> [Short task]: Count how many lines in the items below contain the string "agent". Reply with the number only.

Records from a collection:
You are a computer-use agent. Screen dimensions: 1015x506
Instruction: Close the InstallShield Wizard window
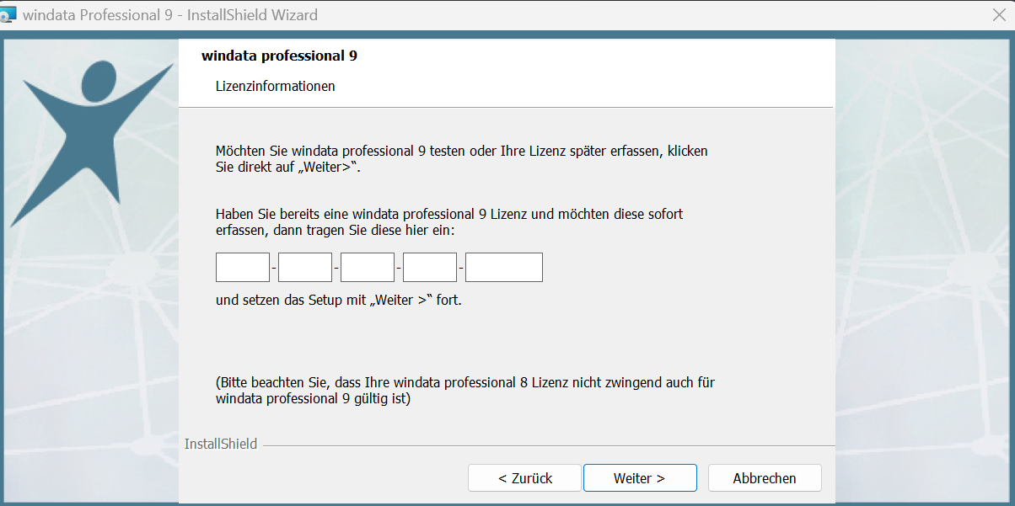(999, 15)
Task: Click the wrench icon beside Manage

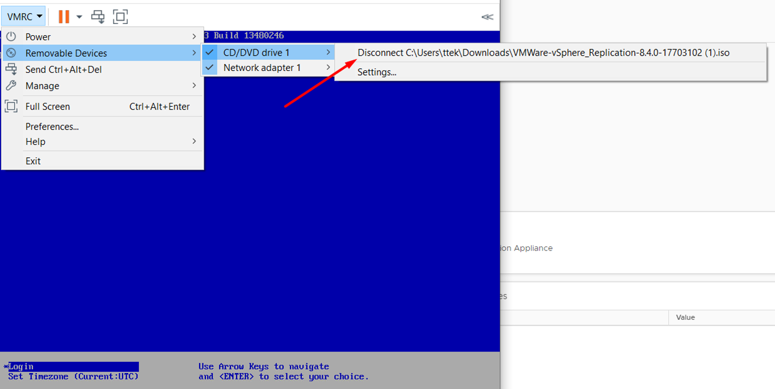Action: pyautogui.click(x=11, y=86)
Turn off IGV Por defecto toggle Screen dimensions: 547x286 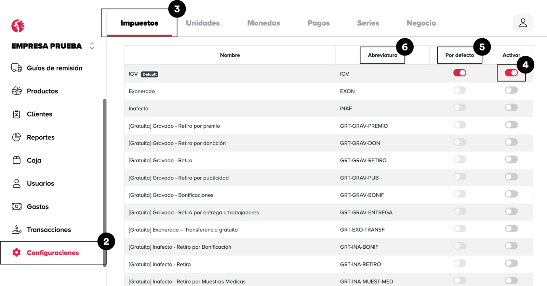coord(459,73)
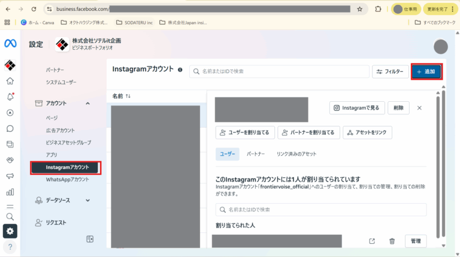Click the Meta logo icon
Viewport: 460px width, 257px height.
[10, 44]
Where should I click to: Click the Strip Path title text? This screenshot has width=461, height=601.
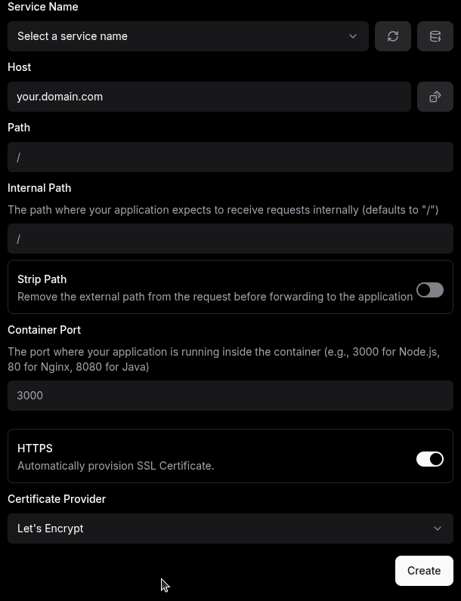tap(42, 279)
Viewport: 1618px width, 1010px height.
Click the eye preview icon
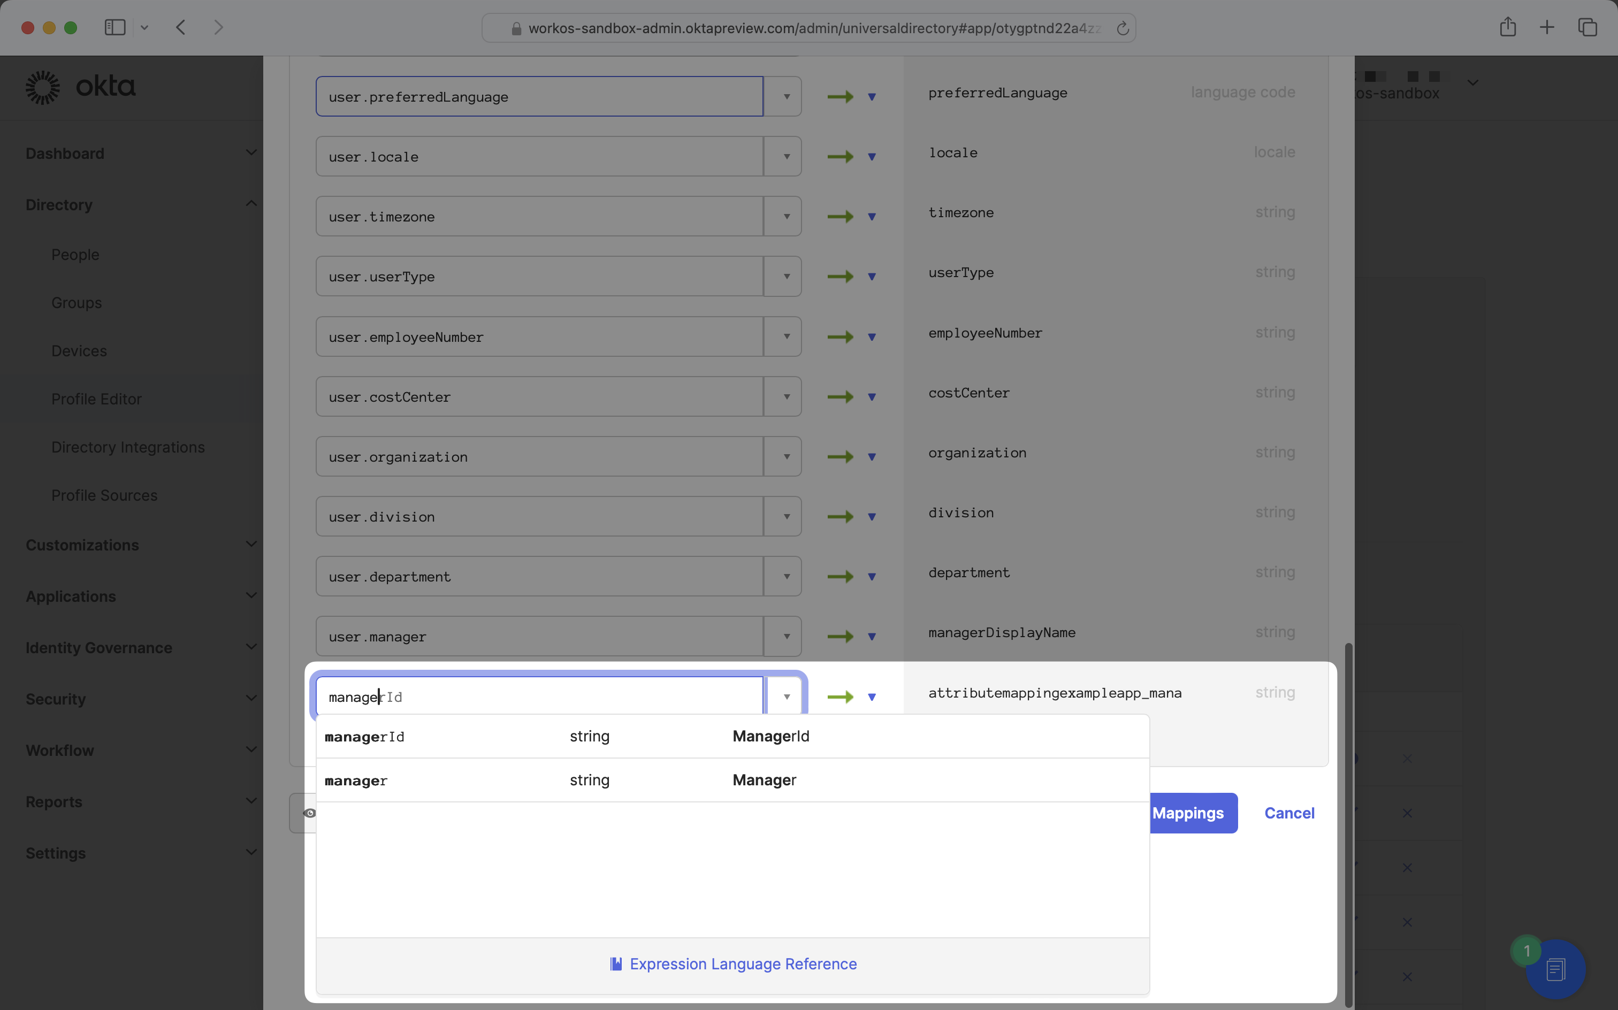click(309, 813)
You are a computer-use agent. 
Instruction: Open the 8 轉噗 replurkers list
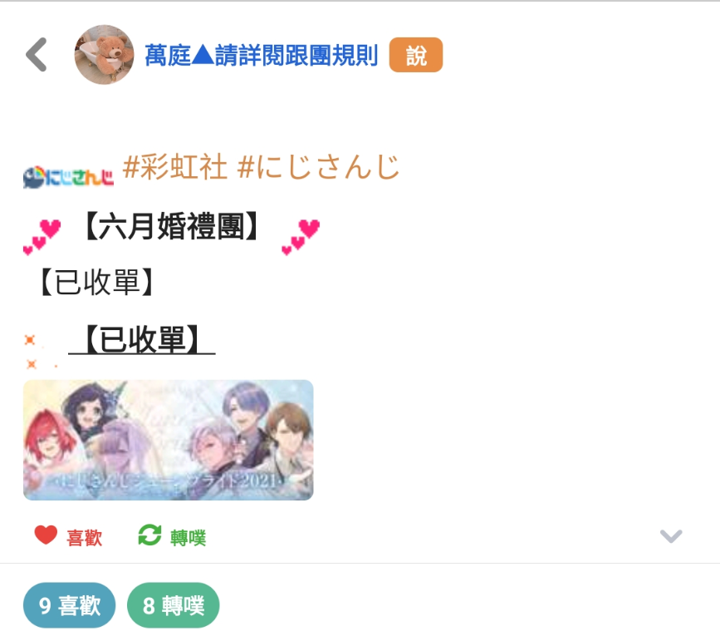(173, 605)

> [Written solution]: 2